Jonathan Messinger’s debut collection of short stories, Hiding Out, hits the mark in every possible way. From the winding layout of the book, to the basic line drawings accompanying each story, to the wildly engaging story plots, Messinger’s book storms out of nowhere, his characters real enough to leave fingerprints on a windowpane.

Jonathan Messinger’s debut collection of short stories, Hiding Out, hits the mark in every possible way. From the winding layout of the book, to the basic line drawings accompanying each story, to the wildly engaging story plots, Messinger’s book storms out of nowhere, his characters real enough to leave fingerprints on a windowpane.

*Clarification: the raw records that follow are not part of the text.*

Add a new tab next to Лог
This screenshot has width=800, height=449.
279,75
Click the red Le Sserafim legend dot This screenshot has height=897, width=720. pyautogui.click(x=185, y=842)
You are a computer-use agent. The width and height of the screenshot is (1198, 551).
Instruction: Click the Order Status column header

Where the book begins is anyone’s guess. Reading closely, I first discovered a fifty word short-short embedded in the copyright page:

This Story of 50 Words Feels as Though It Ran a Little Long, Maybe by 5 Words

There is little left for Connie to do. Her options: exhausted. Her headlights: dimmed. Her friends: silent. She lets slip her car keys into the floorboard and neutralizes the gears. The dark car lacks any resistance, overwhelming her with its speed as it rolls downhill. She thinks of no lovers.

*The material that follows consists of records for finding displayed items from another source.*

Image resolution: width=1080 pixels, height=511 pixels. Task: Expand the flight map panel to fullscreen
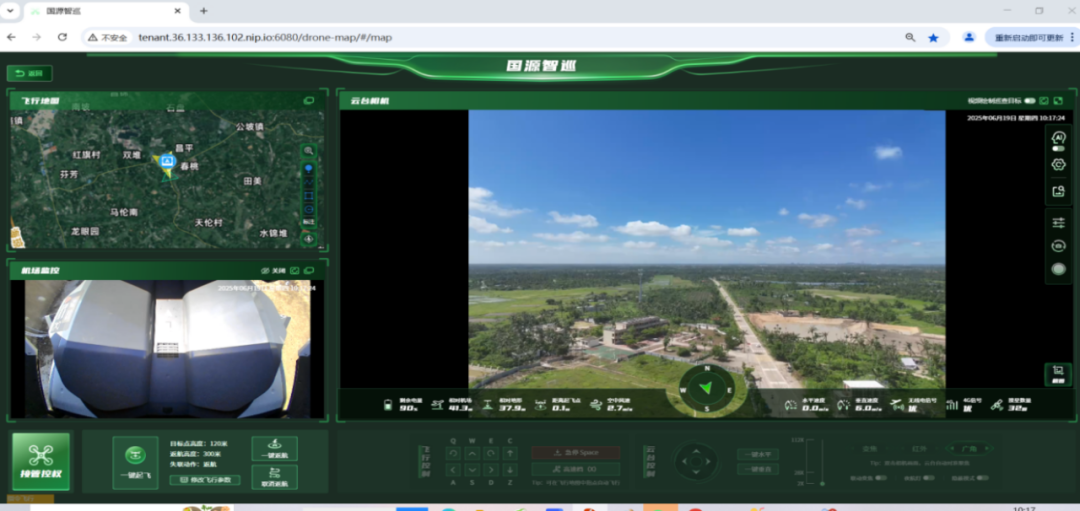(x=309, y=101)
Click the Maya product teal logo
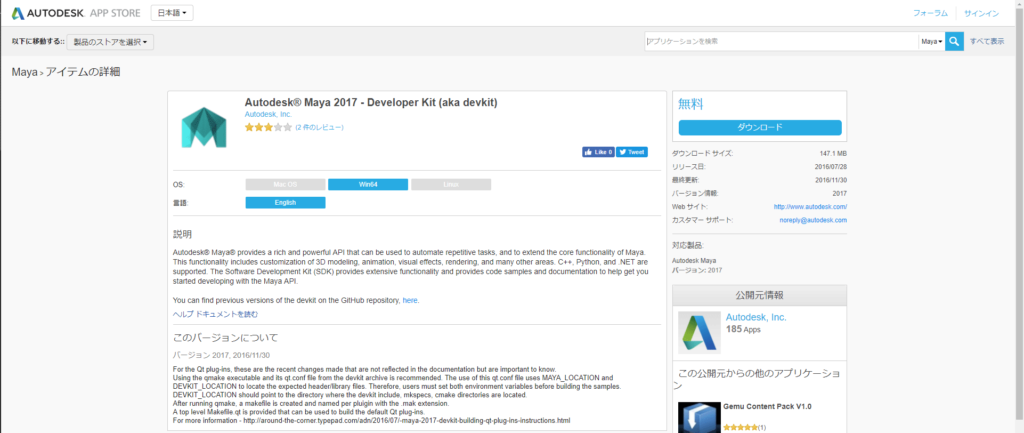Screen dimensions: 1024x433 click(x=203, y=128)
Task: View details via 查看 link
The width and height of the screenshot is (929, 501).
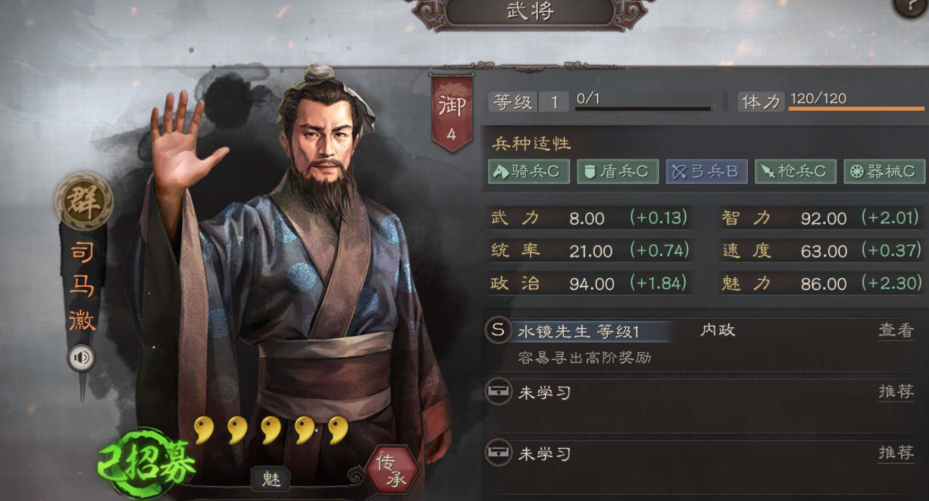Action: (896, 330)
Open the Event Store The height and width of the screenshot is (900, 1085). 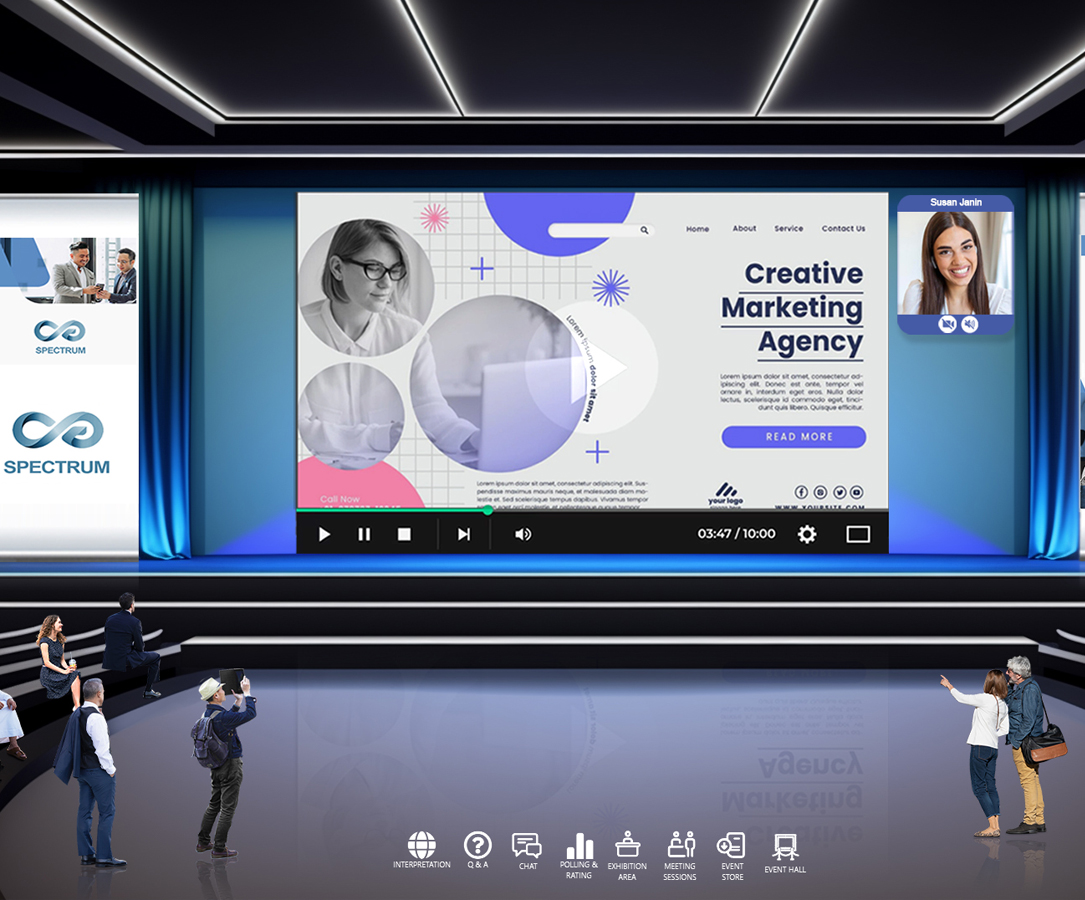click(732, 846)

Following this hideaway story comes an easier to locate “Captain Tomorrow,” reminiscent of the long summer afternoons many of us spent parentless in the basement, devising all sorts of ridiculous and possibly dangerous things to do out of sheer boredom. Alex, 13, is enamored with a video game called “Captain Tomorrow,” unable to make it past level 5. Meanwhile his sister Johanna, 16, home from a flea market, introduces a tape of people staging suicide by leaping from tall buildings. This opening story coins two of Messinger’s most effective techniques: a unique situation, (combined with) everyday people whose lives and motivations are as familiar as our own.

The story “Bicycle Kick” involves a regular Joe who suddenly discovers he has a double aneurysm in his brain, courtesy of the CAT scan he undergoes from being smacked in the eye with a soccer ball.

The CAT scan had shown I had an unusual condition in my head. Two aneurysms, side-by-side. Two bloated vessels that could, given enough emotional or physical stress, burst, sending squid clouds of blood over my brain, erasing thoughts, functions, memories—irreparable damage. Highly unusual, to have two such advanced aneurysms so close together, [the doctor] assured me, as if I should be proud. Like I was up for the Guinness Book.

Mimicking the seemingly random tragedies of life, Messinger’s story births a character we can sympathize with, without being forced to over-invest emotionally.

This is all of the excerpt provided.